DATA FOR THIS EXERCISE: Begin

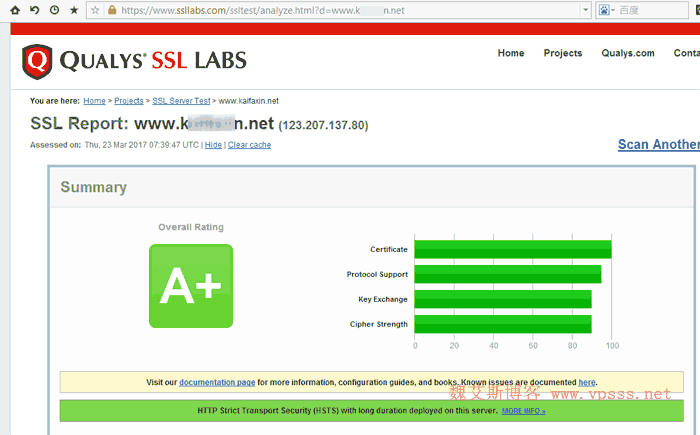Click the Hide link next to assessment date
The image size is (700, 435).
(x=213, y=145)
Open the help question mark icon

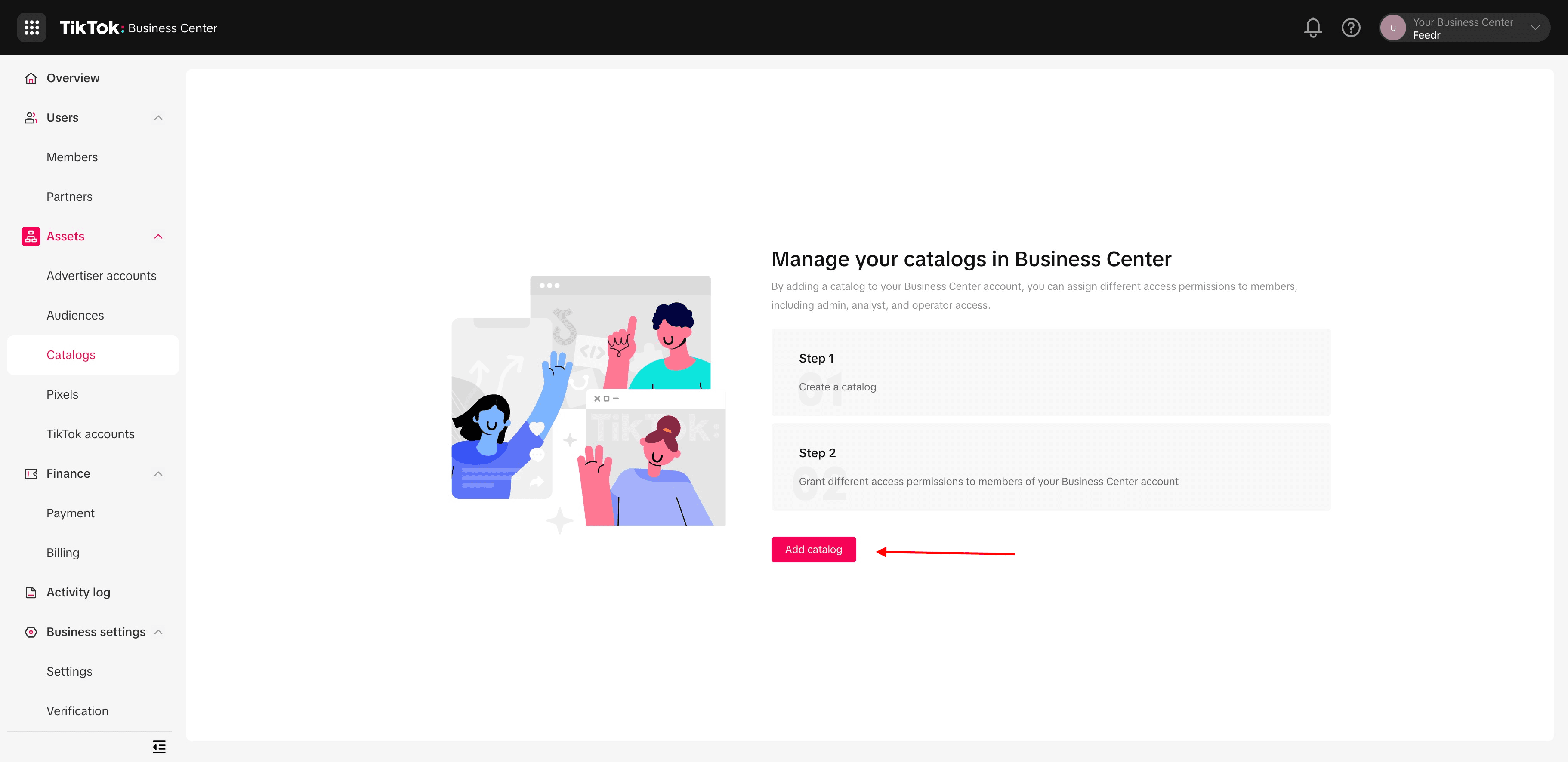(1351, 28)
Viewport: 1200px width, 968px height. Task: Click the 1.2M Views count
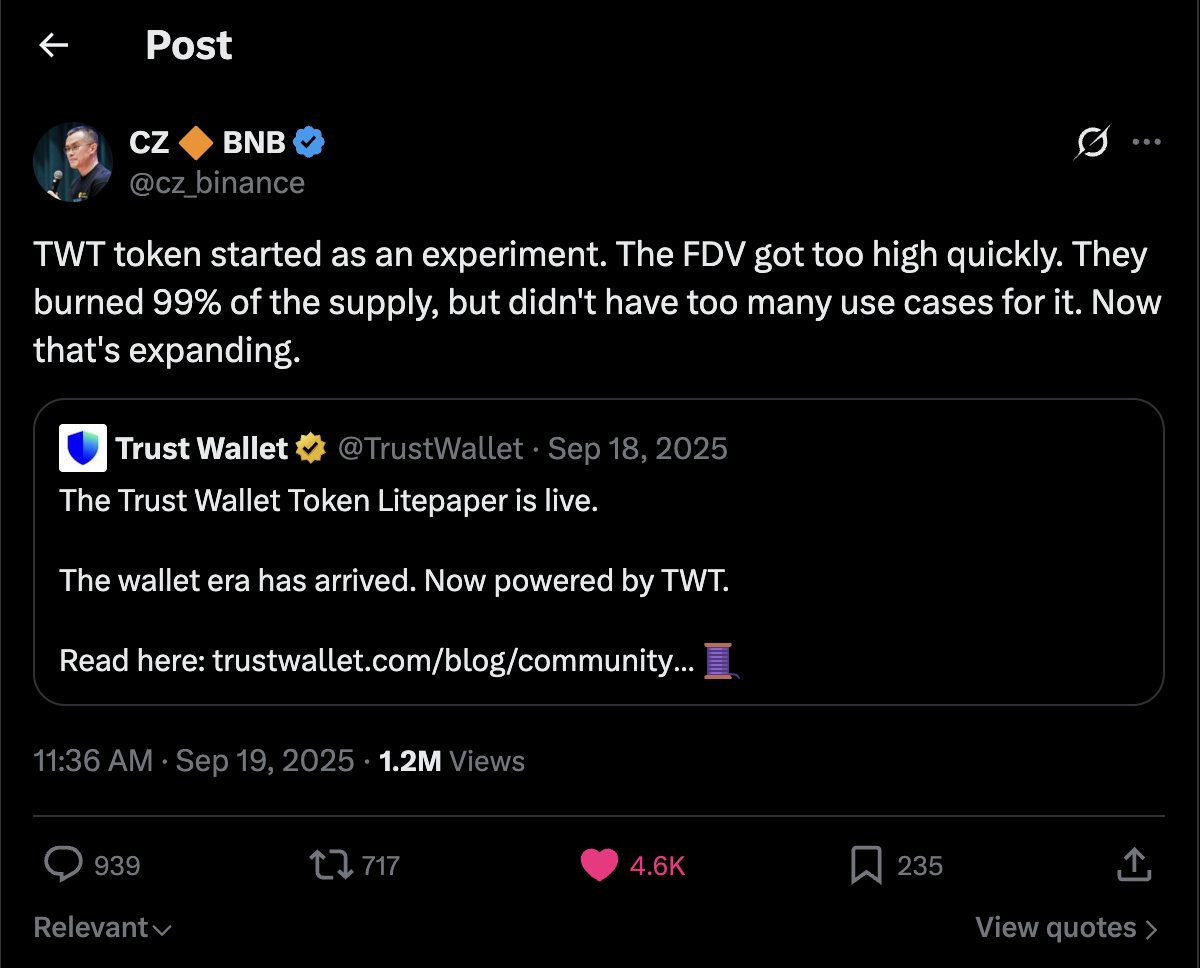point(452,761)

DATA FOR THIS EXERCISE: End

* [PROMPT] Word for word, restate the lines from the one containing "Open the help question mark icon" through the end of the entries. Do not include pictures.

* [SOLUTION TO THIS TASK]
Open the help question mark icon

(1351, 28)
Viewport: 1200px width, 968px height. Task: Click the 1.2M Views count
point(452,761)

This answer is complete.